Конечной целью этой шайки было – ликвидировать во что бы то ни стало и какими угодно средствами Советский строй в нашей стране, уничтожить в ней Советскую власть, свергнуть рабоче-крестьянское правительство и восстановить в СССР ярмо помещиков и фабрикантов.
Для достижения этой своей предательской цели фашистские заговорщики не стеснялись в выборе средств; они готовили убийства руководителей партии и правительства, проводили всевозможное злостное вредительство в народном хозяйстве и в деле обороны страны, пытались подорвать мощь Красной Армии и подготовить ее поражение в будущей войне.
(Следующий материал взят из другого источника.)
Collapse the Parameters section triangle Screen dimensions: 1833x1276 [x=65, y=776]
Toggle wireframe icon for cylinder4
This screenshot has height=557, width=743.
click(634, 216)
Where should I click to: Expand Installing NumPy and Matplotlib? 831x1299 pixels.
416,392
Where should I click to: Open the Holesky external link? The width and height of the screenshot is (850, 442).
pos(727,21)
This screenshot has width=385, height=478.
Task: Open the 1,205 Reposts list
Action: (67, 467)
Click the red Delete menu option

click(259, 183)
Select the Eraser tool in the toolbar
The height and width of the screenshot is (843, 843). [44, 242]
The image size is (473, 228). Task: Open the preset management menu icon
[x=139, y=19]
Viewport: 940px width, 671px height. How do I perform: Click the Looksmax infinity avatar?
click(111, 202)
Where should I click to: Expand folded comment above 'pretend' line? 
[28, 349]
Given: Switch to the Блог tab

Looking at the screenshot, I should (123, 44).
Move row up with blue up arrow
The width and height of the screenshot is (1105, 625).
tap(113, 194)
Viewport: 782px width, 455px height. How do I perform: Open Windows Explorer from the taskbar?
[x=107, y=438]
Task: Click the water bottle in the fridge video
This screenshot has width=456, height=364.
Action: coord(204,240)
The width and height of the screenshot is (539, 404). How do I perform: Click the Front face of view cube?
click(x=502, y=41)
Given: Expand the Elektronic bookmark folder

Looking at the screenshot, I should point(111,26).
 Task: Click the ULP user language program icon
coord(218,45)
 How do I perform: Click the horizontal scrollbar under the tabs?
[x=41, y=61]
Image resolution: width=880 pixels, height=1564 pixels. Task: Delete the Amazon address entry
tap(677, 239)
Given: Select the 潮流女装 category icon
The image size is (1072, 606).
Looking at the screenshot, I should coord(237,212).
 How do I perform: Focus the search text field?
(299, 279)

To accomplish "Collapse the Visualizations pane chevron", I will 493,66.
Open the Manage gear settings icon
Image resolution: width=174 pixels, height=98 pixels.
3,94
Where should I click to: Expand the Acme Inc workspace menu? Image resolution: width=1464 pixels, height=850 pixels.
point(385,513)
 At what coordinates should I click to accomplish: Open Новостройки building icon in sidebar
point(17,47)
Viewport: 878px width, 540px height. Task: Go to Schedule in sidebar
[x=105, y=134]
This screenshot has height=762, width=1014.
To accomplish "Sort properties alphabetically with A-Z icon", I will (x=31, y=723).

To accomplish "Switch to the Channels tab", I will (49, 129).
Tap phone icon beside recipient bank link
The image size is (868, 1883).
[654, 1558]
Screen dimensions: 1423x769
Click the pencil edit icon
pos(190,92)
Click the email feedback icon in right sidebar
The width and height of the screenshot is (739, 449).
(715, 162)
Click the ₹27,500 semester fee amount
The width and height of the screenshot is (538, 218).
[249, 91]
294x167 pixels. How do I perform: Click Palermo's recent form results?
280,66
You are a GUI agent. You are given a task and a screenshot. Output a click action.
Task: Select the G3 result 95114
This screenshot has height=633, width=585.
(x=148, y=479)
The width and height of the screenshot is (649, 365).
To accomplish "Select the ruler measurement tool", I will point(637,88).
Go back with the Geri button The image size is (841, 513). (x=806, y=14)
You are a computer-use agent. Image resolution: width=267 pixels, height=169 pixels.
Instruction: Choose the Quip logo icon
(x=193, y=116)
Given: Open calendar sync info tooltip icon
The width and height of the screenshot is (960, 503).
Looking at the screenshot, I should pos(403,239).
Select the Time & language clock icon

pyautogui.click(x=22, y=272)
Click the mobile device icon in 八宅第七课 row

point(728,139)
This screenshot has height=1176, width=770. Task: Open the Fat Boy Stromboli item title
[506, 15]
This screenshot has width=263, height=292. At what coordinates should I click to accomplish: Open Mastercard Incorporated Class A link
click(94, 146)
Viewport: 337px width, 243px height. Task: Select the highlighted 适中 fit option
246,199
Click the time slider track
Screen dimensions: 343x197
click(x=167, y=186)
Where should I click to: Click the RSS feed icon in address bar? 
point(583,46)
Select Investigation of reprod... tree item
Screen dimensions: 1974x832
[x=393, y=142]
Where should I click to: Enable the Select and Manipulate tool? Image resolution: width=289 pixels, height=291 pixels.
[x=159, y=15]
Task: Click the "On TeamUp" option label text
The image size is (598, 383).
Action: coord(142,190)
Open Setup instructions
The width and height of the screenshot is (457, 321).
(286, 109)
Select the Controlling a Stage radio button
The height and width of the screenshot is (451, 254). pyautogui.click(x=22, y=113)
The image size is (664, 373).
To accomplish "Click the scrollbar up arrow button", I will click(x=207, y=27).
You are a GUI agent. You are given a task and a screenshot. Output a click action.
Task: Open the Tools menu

Прикрываясь высокими званиями членов партии и начальников Рабоче-Крестьянской Красной Армии, они продавали врагам Советского Союза военные тайны нашего государства, подрывали славную мощь Красной Армии и вообще делали все для ускорения нападения внешнего врага на Союз Советских Социалистических Республик.
Они рассчитывали своими предательскими действиями, прямой изменой и вредительством в области технического и материального снабжения фронта и в деле руководства боевыми операциями, добиться в случае войны поражения Красной Армии на фронтах и свержения Советского Правительства. Они ждали помощи от своих хозяев, военно-фашистских кругов одного из иностранных государств и за эту помощь готовы были отдать Советскую Украину, расчленить нашу страну на части.
Эти предатели хорошо знали, что они не могут найти поддержки среди рабочих и крестьян, среди бойцов Рабоче-Крестьянской Красной Армии и поэтому работали обманом, скрывались от народа и красноармейцев, боясь открыть подлинное свое лицо.
Эти враги народа пойманы с поличным. Под тяжестью неопровержимых фактов они сознались в своем предательстве, вредительстве и шпионаже.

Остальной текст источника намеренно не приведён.